Cat's gotta blank sometime, and it looks like someone finally mixed some EX-LAX with the Friskies, there. In all seriousness, I think the financial services industry probably knew they had a problem some time ago, but got a free pass and free chips from the 'house' to keep doubling down...when the DOW drops to 7k or so, people will sober up, and find other hobbies. Maybe we'll go back to being citizens instead of Murkensumirs or something...lol

September 6, 2008 at 10:50 pm

Jean-Claude Anthony

Sorry ... 99 Trillion in US$ Government Debt ... as noted by the Dallas Fed. Bank in a recent report. (See The Market Oracle and the International Forecaster for more details).

September 6, 2008 at 3:58 am

Jean-Claude Anthony

The head of the Dallas Federal Reserve Bank published a report detailing 99 US$ Dollars in US govt. debt. Add to that the trade issue, immigration, death of manufacturing jobs, our idiot public schools, the lost wars in Iraq and Afghanistan, then 800 Trillion in outstanding derivatives and other exotic financial instruments ... and you have the anatomy of a financial Tsunami. The world is about to get even uglier. God help us all.

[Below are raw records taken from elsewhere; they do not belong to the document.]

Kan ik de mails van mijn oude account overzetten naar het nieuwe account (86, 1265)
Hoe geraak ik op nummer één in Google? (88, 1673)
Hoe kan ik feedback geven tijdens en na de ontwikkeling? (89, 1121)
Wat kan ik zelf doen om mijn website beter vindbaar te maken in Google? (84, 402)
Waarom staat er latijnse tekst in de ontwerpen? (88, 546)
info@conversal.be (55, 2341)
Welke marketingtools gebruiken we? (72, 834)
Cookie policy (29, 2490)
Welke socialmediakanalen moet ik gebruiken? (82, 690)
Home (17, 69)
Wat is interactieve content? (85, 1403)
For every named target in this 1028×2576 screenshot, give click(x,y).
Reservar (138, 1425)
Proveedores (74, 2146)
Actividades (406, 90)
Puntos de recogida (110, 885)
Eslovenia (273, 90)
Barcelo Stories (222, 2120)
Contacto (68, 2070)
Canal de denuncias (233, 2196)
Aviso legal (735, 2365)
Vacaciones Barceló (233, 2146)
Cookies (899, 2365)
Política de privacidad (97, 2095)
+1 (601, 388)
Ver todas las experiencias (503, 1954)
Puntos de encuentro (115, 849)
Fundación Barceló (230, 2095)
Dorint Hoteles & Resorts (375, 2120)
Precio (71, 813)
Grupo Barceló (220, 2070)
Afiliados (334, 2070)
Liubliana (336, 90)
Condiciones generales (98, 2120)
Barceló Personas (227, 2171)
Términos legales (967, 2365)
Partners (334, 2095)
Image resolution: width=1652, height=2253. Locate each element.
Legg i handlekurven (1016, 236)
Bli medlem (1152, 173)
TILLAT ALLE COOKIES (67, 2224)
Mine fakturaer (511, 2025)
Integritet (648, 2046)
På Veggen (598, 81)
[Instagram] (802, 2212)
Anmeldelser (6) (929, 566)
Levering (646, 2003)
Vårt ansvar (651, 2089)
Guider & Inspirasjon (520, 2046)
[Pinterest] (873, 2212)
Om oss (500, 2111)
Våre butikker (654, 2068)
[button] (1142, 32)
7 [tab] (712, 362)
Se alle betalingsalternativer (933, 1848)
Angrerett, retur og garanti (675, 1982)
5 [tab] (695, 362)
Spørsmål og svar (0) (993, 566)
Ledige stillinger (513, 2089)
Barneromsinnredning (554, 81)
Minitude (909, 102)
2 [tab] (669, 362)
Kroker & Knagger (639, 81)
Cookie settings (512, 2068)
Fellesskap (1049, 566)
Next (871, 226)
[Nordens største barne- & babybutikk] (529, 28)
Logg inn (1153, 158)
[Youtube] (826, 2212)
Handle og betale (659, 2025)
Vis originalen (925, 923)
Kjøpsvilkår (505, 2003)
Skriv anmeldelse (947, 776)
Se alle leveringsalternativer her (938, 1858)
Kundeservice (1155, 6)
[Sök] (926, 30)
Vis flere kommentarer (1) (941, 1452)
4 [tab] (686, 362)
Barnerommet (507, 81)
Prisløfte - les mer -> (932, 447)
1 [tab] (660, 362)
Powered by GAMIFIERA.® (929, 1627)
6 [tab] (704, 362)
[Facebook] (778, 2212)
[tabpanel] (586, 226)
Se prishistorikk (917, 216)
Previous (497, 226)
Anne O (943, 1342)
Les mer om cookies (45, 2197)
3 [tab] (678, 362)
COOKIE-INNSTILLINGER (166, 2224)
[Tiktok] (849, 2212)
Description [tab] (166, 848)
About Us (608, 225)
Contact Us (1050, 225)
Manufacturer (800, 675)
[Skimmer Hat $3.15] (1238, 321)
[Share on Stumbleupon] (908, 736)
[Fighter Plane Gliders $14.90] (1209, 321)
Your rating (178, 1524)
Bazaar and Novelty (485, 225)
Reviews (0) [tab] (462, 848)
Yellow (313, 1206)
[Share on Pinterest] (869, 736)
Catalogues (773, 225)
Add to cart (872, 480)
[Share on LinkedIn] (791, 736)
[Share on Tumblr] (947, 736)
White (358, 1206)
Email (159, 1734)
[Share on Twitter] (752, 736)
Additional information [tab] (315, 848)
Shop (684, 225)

September 6, 2008 at 3:56 am

profnasty

Banks do not have the option of foreclosing on "equity loans". The loan in default must be assessed against a future sale by the homeowner. Sorry Rockefellor, you cannot throw these families out on the street. You must be VERY disappointed.

September 5, 2008 at 9:06 pm

Nathan

At some point in time we are going to have to stop using our homes as ATM MACHINES and start living within our means. Lenders used to look out for the consumers and now have concentrated more on how to keep them breathing under water. The most confusing part is the american taxpayers will soon provide the snorkel. We still live in a gotta have it now society that doesn't mind keeping their precious home equity on a debit card for all to swipe. I surely hope we can learn from this as our struggling financial system continues a total restructuring process.

September 5, 2008 at 8:53 am

Nathan Johnson

At some point in time we need to quit using our homes as ATM MACHINES and start living within our means! Bankers used to look out for consumers but decided to lend to anyone with a pulse. This mess will take longer to clean up than just a few quarters.

September 4, 2008 at 6:21 pm

Jordan

"Actions have consequences." Looks like the major US financial institutions got greedy, not to mention consumers, and will have to suffer the consequences.

September 4, 2008 at 3:48 pm

Greedom

At the nation state level, the US survives on 'credit' to some degree, depending on how you look at US GAO.gov with say China. I expect the micro to reflect the macro here. The citizen will live on a margin of credit as the nation state does. All about integrity and accountability and reliability I suppose - HELOCs and nation state loans - if it's not being put to use to generate capital then I think credit is mis-used. I say, use credit if you have a business that needs a margin for example, but never for a slushee at the 7-11 (or a black SUV) off the home equity line. The failing HELOC's etc, I do say aren't a sign of foul play, just hard times I think. I did like the line "The numbers are staggering".